§ **What this task involves**
Where the line containing "You are a GUI" appears below, start there and repeat each line exactly to the end. Leave the pictures out.

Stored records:

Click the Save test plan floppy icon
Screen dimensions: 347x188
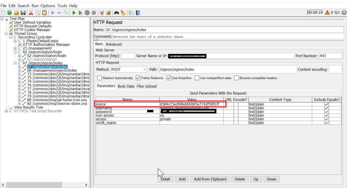[23, 13]
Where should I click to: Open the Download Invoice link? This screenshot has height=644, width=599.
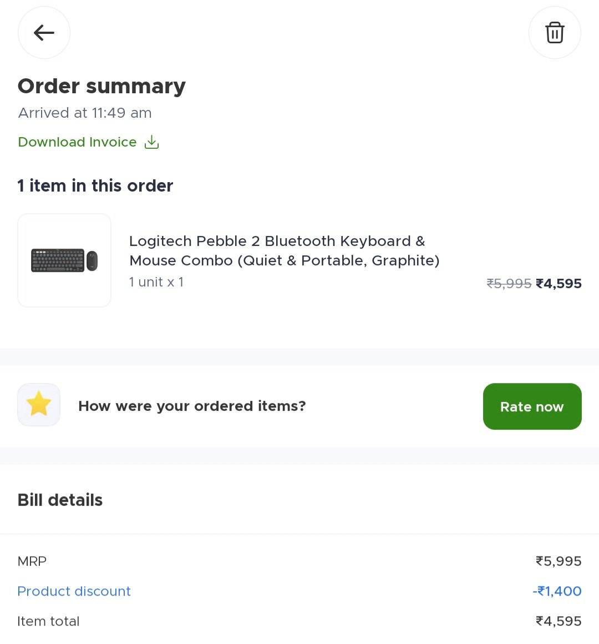pos(77,142)
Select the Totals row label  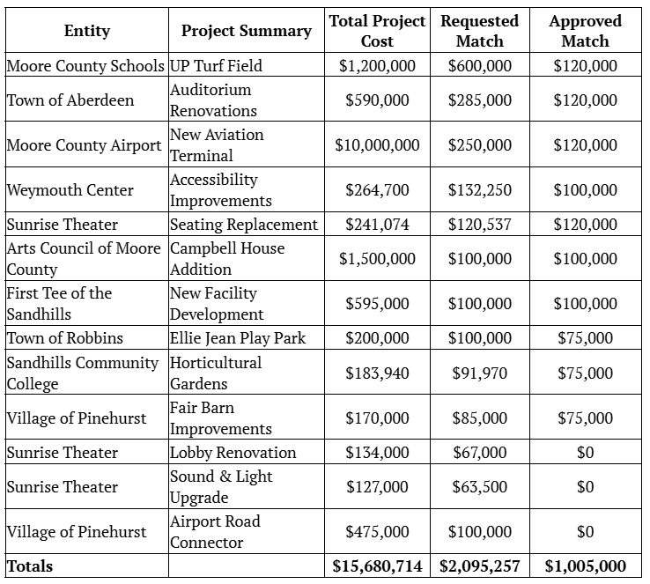(x=30, y=566)

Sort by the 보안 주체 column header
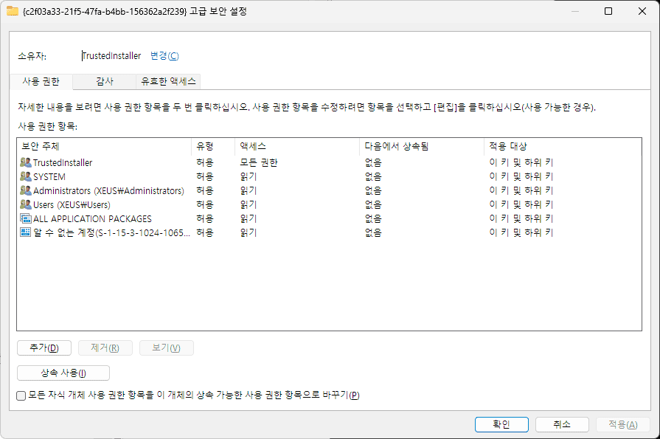[x=103, y=146]
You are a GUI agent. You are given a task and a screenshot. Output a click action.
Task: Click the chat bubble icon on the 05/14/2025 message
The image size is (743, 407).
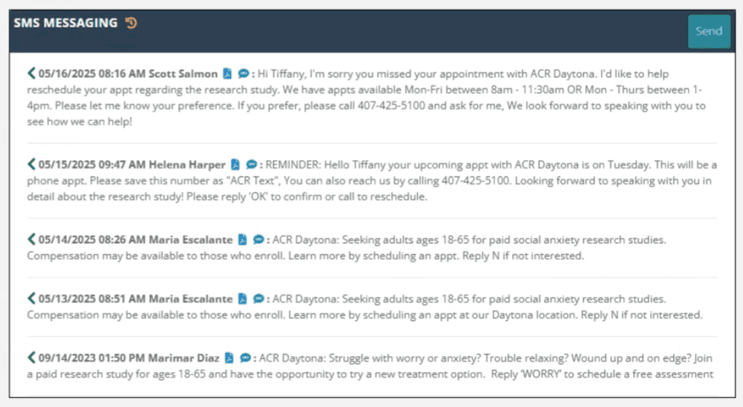pos(258,239)

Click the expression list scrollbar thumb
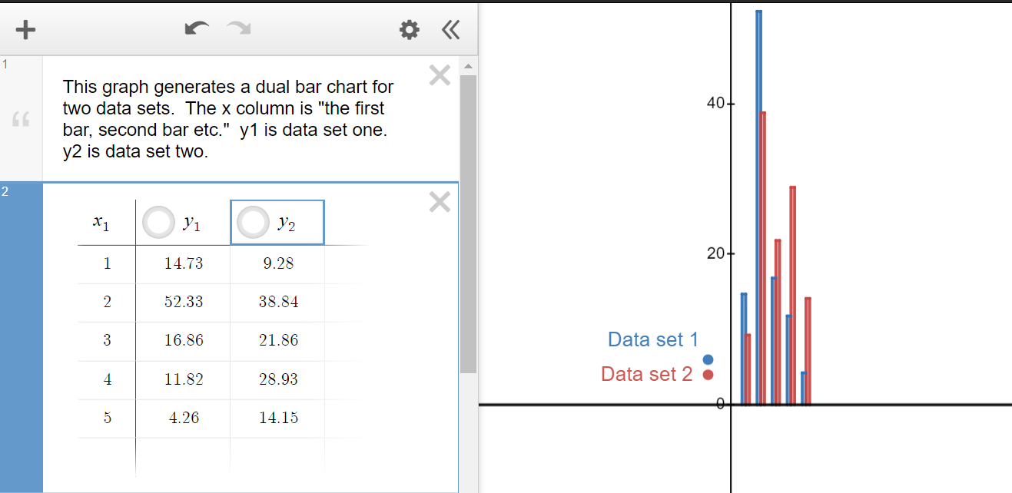tap(468, 223)
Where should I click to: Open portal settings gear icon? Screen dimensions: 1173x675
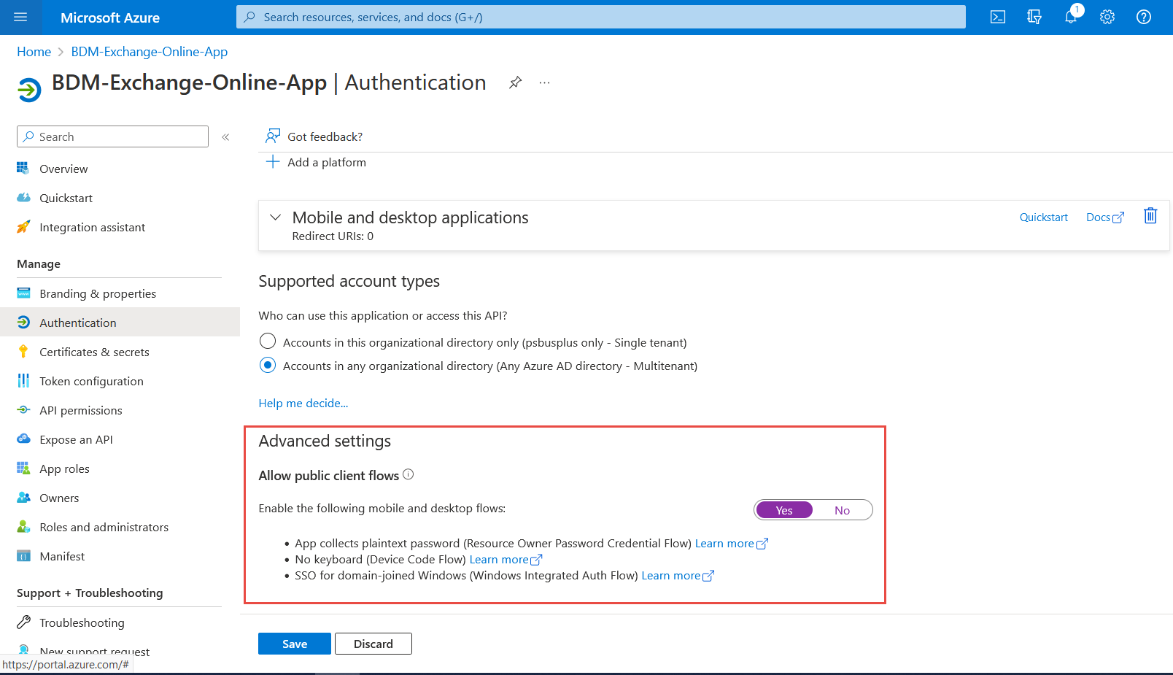pos(1107,18)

§ **Reply**
You are a GUI agent. You are given a task and a screenshot. Output a click action.
Task: Click the chat bubble icon on the 05/14/2025 message
The image size is (743, 407).
pos(258,239)

Click the expression list scrollbar thumb
tap(468, 223)
Where should I click to: Open portal settings gear icon? Screen dimensions: 1173x675
pos(1107,18)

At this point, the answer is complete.